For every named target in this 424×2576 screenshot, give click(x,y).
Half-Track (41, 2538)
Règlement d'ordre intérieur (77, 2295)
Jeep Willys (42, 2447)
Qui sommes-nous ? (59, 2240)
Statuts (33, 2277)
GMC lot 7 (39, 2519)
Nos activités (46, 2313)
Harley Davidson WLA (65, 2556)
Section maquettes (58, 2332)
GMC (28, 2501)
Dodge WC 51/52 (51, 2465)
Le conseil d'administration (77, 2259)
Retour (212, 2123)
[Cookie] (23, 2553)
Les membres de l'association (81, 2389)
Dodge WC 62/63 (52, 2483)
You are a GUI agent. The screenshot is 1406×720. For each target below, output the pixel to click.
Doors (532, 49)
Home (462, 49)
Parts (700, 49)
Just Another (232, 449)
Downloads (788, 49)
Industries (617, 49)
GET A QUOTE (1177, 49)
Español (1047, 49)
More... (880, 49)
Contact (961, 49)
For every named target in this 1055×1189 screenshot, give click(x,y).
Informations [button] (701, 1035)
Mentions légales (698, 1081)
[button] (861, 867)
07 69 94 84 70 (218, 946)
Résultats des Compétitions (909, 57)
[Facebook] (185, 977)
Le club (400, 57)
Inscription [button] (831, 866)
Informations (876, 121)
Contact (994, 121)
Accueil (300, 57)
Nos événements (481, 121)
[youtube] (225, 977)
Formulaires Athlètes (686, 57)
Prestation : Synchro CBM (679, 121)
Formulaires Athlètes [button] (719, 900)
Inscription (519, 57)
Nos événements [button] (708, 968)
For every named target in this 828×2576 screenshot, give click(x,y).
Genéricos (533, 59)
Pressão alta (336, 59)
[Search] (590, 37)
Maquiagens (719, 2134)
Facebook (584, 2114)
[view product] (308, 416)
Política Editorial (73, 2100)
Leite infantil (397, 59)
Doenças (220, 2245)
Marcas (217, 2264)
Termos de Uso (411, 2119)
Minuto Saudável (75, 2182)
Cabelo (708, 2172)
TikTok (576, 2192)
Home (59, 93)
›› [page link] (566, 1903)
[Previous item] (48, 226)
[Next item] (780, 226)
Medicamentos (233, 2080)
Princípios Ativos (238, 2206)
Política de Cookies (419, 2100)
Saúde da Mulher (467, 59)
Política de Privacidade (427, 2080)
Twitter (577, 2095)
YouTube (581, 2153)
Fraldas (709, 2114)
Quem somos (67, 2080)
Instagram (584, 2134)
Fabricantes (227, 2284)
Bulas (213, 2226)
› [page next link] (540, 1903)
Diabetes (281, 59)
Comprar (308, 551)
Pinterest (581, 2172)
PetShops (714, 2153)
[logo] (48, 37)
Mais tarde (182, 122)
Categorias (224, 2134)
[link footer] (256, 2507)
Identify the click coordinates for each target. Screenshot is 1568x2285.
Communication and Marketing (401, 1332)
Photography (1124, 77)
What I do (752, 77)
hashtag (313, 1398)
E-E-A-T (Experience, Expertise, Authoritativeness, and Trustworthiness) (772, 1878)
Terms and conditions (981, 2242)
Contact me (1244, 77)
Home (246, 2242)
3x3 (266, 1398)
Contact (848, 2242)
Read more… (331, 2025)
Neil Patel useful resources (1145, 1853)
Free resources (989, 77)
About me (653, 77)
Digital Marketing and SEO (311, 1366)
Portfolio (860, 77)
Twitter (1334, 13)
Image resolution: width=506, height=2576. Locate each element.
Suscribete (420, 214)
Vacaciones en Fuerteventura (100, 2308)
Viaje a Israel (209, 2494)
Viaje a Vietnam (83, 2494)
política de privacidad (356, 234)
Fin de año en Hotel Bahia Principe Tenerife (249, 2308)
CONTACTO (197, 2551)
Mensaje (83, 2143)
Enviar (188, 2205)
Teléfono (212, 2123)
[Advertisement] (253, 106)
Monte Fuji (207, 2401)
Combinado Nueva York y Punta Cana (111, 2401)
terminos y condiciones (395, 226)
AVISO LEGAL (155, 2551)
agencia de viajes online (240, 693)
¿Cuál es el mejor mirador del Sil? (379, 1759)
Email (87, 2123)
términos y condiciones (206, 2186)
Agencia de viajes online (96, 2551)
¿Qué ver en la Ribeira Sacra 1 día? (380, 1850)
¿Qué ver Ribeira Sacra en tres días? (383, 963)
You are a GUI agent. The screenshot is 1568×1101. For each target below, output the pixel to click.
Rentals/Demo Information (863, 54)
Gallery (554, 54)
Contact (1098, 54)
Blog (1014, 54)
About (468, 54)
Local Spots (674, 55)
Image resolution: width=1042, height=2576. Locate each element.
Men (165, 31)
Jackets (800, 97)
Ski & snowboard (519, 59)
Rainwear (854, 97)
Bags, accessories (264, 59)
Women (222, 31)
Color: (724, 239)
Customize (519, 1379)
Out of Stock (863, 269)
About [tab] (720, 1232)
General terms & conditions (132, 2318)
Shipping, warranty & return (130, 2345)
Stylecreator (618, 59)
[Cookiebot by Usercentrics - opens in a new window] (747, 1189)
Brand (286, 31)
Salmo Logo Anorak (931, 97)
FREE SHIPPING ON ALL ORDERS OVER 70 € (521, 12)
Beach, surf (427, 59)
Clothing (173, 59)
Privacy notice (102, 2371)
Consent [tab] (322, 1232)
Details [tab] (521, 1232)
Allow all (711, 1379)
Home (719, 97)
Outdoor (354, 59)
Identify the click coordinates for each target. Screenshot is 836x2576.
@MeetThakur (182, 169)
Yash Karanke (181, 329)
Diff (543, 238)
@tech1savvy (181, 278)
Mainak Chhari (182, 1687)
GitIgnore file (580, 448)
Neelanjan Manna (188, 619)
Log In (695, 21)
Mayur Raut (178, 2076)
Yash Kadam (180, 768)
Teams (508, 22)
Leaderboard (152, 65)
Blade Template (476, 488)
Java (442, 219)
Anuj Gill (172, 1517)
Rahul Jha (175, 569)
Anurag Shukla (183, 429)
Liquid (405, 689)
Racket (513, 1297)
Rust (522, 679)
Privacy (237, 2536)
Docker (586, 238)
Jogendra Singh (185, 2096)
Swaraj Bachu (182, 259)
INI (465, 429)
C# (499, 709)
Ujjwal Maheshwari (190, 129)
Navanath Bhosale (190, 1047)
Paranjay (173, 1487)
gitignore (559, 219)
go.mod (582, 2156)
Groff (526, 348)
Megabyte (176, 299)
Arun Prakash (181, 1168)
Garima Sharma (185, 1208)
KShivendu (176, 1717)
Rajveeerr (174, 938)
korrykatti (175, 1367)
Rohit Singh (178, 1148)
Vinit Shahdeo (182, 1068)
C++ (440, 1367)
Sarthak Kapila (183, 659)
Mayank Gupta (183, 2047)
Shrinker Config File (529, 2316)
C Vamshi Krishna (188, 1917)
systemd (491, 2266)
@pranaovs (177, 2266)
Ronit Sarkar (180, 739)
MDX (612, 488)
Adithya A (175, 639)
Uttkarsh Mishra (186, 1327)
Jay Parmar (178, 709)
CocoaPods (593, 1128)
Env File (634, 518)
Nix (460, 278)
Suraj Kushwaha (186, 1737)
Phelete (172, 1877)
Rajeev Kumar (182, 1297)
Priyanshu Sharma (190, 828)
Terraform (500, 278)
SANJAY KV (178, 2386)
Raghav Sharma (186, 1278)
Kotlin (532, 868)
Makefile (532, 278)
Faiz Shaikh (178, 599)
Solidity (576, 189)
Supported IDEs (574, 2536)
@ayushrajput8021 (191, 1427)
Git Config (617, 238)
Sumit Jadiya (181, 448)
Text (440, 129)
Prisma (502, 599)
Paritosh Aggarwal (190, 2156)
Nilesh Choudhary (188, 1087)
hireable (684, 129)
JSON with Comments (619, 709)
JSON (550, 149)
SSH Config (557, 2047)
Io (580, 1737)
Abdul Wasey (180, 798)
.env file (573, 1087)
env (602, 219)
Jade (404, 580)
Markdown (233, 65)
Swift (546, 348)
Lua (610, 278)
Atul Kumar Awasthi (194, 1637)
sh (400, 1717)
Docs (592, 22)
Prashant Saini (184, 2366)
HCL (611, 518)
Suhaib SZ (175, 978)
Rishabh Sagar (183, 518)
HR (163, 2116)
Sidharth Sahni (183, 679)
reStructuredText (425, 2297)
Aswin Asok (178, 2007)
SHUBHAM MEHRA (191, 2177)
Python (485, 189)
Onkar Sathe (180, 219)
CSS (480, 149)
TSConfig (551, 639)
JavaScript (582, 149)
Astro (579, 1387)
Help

··········

Stated goal: Reproduce the rows unchanged, from the first one through the line that contains "[link footer] (256, 2507)", and include both of those lines.

Right answer:
For every named target in this 424×2576 screenshot, give click(x,y).
Half-Track (41, 2538)
Règlement d'ordre intérieur (77, 2295)
Jeep Willys (42, 2447)
Qui sommes-nous ? (59, 2240)
Statuts (33, 2277)
GMC lot 7 (39, 2519)
Nos activités (46, 2313)
Harley Davidson WLA (65, 2556)
Section maquettes (58, 2332)
GMC (28, 2501)
Dodge WC 51/52 (51, 2465)
Le conseil d'administration (77, 2259)
Retour (212, 2123)
[Cookie] (23, 2553)
Les membres de l'association (81, 2389)
Dodge WC 62/63 (52, 2483)
You are a GUI agent. The screenshot is 1406×720. For each target below, output the pixel to click.
Doors (532, 49)
Home (462, 49)
Parts (700, 49)
Just Another (232, 449)
Downloads (788, 49)
Industries (617, 49)
GET A QUOTE (1177, 49)
Español (1047, 49)
More... (880, 49)
Contact (961, 49)
For every named target in this 1055×1189 screenshot, give click(x,y).
Informations [button] (701, 1035)
Mentions légales (698, 1081)
[button] (861, 867)
07 69 94 84 70 (218, 946)
Résultats des Compétitions (909, 57)
[Facebook] (185, 977)
Le club (400, 57)
Inscription [button] (831, 866)
Informations (876, 121)
Contact (994, 121)
Accueil (300, 57)
Nos événements (481, 121)
[youtube] (225, 977)
Formulaires Athlètes (686, 57)
Prestation : Synchro CBM (679, 121)
Formulaires Athlètes [button] (719, 900)
Inscription (519, 57)
Nos événements [button] (708, 968)
For every named target in this 828×2576 screenshot, give click(x,y).
Genéricos (533, 59)
Pressão alta (336, 59)
[Search] (590, 37)
Maquiagens (719, 2134)
Facebook (584, 2114)
[view product] (308, 416)
Política Editorial (73, 2100)
Leite infantil (397, 59)
Doenças (220, 2245)
Marcas (217, 2264)
Termos de Uso (411, 2119)
Minuto Saudável (75, 2182)
Cabelo (708, 2172)
TikTok (576, 2192)
Home (59, 93)
›› [page link] (566, 1903)
[Previous item] (48, 226)
[Next item] (780, 226)
Medicamentos (233, 2080)
Princípios Ativos (238, 2206)
Política de Cookies (419, 2100)
Saúde da Mulher (467, 59)
Política de Privacidade (427, 2080)
Twitter (577, 2095)
YouTube (581, 2153)
Fraldas (709, 2114)
Quem somos (67, 2080)
Instagram (584, 2134)
Fabricantes (227, 2284)
Bulas (213, 2226)
› [page next link] (540, 1903)
Diabetes (281, 59)
Comprar (308, 551)
Pinterest (581, 2172)
PetShops (714, 2153)
[logo] (48, 37)
Mais tarde (182, 122)
Categorias (224, 2134)
[link footer] (256, 2507)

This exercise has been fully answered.